■ Selection ■
───
Education Minister John O’Dowd Addresses #euroclio2016AC

On 21 March, the Minister of Education of the Northern Ireland Executive addressed the 23rd EUROCLIO Annual Conference “Reimagining Remembrance”. The Minister welcomed local and international delegates of the conference on behalf of the Northern Ireland Executive:

I am delighted that EUROCLIO chose Belfast as the venue for this year’s conference. The theme is particularly relevant for schools in the North this year, given that the spring and summer of 2016 will see two important events being commemorated locally, the Easter Rising and the first day of the Battle of the Somme.

Both events have shaped cultural and political attitudes here and I am sure delegates will have much to share on how we encourage all our young people to appreciate the historical and contemporary significance of the events that took place one hundred years ago.

During his speech Minister O’Dowd also mentioned efforts of his department to reform curricula and provide new educational resources in Northern Ireland: “I commissioned the Council for the Curriculum, Examinations and Assessment to prepare a ‘1916 Mutual Understanding’ programme for schools. This is now available and will provide teachers with curricular support and materials to enable them to explore the history and legacy of the events we are marking this year.” O’Dowd stressed that in order to implement the curricula, “we have to rely on the professionalism of our teachers.”

The Ministry of Education has launched a campaign titled “Education Works” to help parents get involved in their children’s education.

Watch the speech below:

Keynote Speaker Tony Gallagher: “Engage More Critically with World Outside Classroom” #euroclio2016AC

Tony Gallagher, Professor of Education delivered a keynote speech at the 23rd EUROCLIO Annual Conference “Reimagining Remembrance” currently taking place in Belfast, Northern Ireland. During his presentation (available for download in .pdf below), Mr. Gallagher discussed the role of education systems in a divided society, while presenting the case of Northern Ireland. He stressed that history education should “engage more critically and effectively with what is taught outside the classroom.”

Local and global issues exist in parallel and not enough connections are being made.

In his speech, Mr. Gallagher posed some very important questions that history education nowadays encounter like “Should minorities be entitled to institutional recognition?” and “Is pursuit of tolerance a core goal?” Furthermore, he discussed the differences, features and (dis)advantages of separate versus common schools. Subsequently, he described the development of history and citizenship education in Northern Ireland.
───
■ Input rows ■
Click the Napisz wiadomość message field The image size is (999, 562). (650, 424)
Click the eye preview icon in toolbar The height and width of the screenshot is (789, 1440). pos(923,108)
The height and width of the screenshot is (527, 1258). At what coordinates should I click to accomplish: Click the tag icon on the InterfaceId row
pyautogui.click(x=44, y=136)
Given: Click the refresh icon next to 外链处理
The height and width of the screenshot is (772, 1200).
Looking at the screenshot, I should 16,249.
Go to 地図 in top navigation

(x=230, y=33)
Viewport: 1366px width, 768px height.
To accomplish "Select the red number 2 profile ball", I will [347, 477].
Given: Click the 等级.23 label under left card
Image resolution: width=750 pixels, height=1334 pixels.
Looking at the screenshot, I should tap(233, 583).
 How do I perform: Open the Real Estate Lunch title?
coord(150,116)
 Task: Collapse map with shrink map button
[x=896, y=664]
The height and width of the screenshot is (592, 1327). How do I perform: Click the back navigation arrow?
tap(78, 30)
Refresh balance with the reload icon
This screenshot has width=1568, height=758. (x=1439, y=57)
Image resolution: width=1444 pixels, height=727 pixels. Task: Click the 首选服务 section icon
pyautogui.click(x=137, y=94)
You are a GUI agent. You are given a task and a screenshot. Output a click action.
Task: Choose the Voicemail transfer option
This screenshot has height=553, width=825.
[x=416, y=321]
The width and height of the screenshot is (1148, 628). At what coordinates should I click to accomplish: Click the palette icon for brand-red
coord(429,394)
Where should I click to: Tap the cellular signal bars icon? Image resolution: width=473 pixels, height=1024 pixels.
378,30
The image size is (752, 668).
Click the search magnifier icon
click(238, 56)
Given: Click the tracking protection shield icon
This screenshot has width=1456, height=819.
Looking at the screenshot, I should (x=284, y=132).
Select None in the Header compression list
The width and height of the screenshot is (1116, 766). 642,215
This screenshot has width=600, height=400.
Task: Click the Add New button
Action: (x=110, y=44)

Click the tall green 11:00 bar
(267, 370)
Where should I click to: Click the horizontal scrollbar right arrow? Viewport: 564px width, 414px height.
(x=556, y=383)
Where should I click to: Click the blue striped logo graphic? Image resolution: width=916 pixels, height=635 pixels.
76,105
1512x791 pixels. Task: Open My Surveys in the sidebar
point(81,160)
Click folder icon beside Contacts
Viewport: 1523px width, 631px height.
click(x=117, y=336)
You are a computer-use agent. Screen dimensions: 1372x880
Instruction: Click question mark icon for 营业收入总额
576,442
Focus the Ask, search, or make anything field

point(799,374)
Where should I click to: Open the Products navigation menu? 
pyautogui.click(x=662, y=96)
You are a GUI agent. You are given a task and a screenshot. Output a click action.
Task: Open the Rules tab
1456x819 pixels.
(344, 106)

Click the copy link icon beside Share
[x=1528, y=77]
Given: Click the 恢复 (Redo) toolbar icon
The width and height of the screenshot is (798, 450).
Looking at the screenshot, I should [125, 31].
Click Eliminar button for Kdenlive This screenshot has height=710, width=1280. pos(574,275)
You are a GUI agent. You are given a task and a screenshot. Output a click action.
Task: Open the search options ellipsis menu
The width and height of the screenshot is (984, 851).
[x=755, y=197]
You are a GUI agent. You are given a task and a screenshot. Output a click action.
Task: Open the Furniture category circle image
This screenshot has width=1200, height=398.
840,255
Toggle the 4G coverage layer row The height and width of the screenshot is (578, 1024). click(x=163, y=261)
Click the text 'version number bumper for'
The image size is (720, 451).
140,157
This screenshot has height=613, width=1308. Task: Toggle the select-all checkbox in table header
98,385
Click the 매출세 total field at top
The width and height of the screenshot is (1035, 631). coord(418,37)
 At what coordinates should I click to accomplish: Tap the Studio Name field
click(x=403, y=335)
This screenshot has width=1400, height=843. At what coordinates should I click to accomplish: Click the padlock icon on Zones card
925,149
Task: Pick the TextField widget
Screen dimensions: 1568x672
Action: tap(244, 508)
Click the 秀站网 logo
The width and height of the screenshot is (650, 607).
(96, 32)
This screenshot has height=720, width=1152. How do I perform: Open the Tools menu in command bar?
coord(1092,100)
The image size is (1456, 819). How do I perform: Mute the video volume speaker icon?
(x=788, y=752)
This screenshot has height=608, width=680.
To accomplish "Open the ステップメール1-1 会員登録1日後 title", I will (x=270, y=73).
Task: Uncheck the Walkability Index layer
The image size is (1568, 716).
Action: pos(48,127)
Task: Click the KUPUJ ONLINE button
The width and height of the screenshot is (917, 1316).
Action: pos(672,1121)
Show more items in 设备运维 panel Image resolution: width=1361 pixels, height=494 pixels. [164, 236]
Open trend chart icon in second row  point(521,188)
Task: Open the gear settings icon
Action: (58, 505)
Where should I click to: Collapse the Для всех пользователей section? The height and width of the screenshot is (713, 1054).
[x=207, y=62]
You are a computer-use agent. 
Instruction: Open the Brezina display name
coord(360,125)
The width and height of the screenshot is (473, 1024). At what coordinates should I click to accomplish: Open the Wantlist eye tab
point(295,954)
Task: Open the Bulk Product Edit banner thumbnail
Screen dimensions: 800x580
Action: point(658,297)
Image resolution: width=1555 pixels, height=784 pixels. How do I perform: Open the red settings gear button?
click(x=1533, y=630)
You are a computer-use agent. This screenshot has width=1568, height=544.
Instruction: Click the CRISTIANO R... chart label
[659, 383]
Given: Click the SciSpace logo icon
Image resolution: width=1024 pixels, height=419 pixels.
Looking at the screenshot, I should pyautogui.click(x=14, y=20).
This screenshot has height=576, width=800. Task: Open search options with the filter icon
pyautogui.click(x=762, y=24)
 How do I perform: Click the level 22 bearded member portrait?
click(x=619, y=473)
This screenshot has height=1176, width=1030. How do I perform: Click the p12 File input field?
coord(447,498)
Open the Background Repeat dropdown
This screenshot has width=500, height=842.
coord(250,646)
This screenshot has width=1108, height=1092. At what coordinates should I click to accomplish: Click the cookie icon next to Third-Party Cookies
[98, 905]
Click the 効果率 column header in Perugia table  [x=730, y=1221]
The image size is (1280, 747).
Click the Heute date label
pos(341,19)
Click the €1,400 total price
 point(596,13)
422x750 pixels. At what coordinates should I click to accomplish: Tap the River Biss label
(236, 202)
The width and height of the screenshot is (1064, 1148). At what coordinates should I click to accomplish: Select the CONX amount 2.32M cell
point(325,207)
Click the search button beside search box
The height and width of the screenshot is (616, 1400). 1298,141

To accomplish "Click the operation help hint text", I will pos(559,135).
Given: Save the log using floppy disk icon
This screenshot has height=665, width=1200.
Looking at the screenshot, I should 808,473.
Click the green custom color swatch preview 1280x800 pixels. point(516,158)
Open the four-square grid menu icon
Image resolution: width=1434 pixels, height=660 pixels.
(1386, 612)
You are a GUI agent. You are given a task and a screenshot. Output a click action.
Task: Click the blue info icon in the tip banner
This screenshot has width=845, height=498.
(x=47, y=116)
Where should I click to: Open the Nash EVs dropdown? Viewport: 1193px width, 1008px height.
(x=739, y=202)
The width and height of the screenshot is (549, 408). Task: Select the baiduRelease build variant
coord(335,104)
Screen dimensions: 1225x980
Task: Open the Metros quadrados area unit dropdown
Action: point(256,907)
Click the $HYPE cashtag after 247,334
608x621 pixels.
───
■ What this exercise asks ■
(1) Please copy the entries word for word, starting with the line containing "The height and width of the screenshot is (592, 1327)." and going on through the line containing "[x=1528, y=77]".
(2) Write the next part of the article on the EUROCLIO Annual Conference in Belfast, picking up after its final sentence.

■ Exercise responses ■
(1)
The height and width of the screenshot is (592, 1327). How do I perform: Click the back navigation arrow?
tap(78, 30)
Refresh balance with the reload icon
This screenshot has width=1568, height=758. (x=1439, y=57)
Image resolution: width=1444 pixels, height=727 pixels. Task: Click the 首选服务 section icon
pyautogui.click(x=137, y=94)
You are a GUI agent. You are given a task and a screenshot. Output a click action.
Task: Choose the Voicemail transfer option
This screenshot has height=553, width=825.
[x=416, y=321]
The width and height of the screenshot is (1148, 628). At what coordinates should I click to accomplish: Click the palette icon for brand-red
coord(429,394)
Where should I click to: Tap the cellular signal bars icon? Image resolution: width=473 pixels, height=1024 pixels.
378,30
The image size is (752, 668).
Click the search magnifier icon
click(238, 56)
Given: Click the tracking protection shield icon
This screenshot has width=1456, height=819.
Looking at the screenshot, I should (x=284, y=132).
Select None in the Header compression list
The width and height of the screenshot is (1116, 766). 642,215
This screenshot has width=600, height=400.
Task: Click the Add New button
Action: (x=110, y=44)

Click the tall green 11:00 bar
(267, 370)
Where should I click to: Click the horizontal scrollbar right arrow? Viewport: 564px width, 414px height.
(x=556, y=383)
Where should I click to: Click the blue striped logo graphic? Image resolution: width=916 pixels, height=635 pixels.
76,105
1512x791 pixels. Task: Open My Surveys in the sidebar
point(81,160)
Click folder icon beside Contacts
Viewport: 1523px width, 631px height.
click(x=117, y=336)
You are a computer-use agent. Screen dimensions: 1372x880
Instruction: Click question mark icon for 营业收入总额
576,442
Focus the Ask, search, or make anything field

point(799,374)
Where should I click to: Open the Products navigation menu? 
pyautogui.click(x=662, y=96)
You are a GUI agent. You are given a task and a screenshot. Output a click action.
Task: Open the Rules tab
1456x819 pixels.
(344, 106)

Click the copy link icon beside Share
[x=1528, y=77]

(2)
His overall conclusion was threefold: we should support the engagement of difficult issues, promote critical learning communities, and we should learn from other contexts, while developing our own solutions.

 

Day 1 and 2: “What History Emerges From a Decade of Centenaries?” #euroclio2016AC

On Saturday 19 March, the 23rd EUROCLIO Annual Conference “Reimagining Remembrance” started in Belfast, Northern Ireland. That first afternoon at the Welcoming Ceremony, opening statements were made by EUROCLIO President Marjan de Groot-Reuvekamp, Director Jonathan Even-Zohar, Alan McCully, Senior Lecturer in Education at Ulster University, and Robert Heslip, Culture and Heritage Officer of the Belfast City Council. Afterwards, Carmel Callagher, Registrar General of the General Teaching Council for Northern Ireland (GTCNI), presented a SWOT-analysis on the history of education in Northern Ireland. During the evening, an icebreaking session was held, where all participants had the opportunity to meet the delegates while enjoying a warm buffet with snacks. The venue of the opening day was the Lanyon Building at Queen’s University.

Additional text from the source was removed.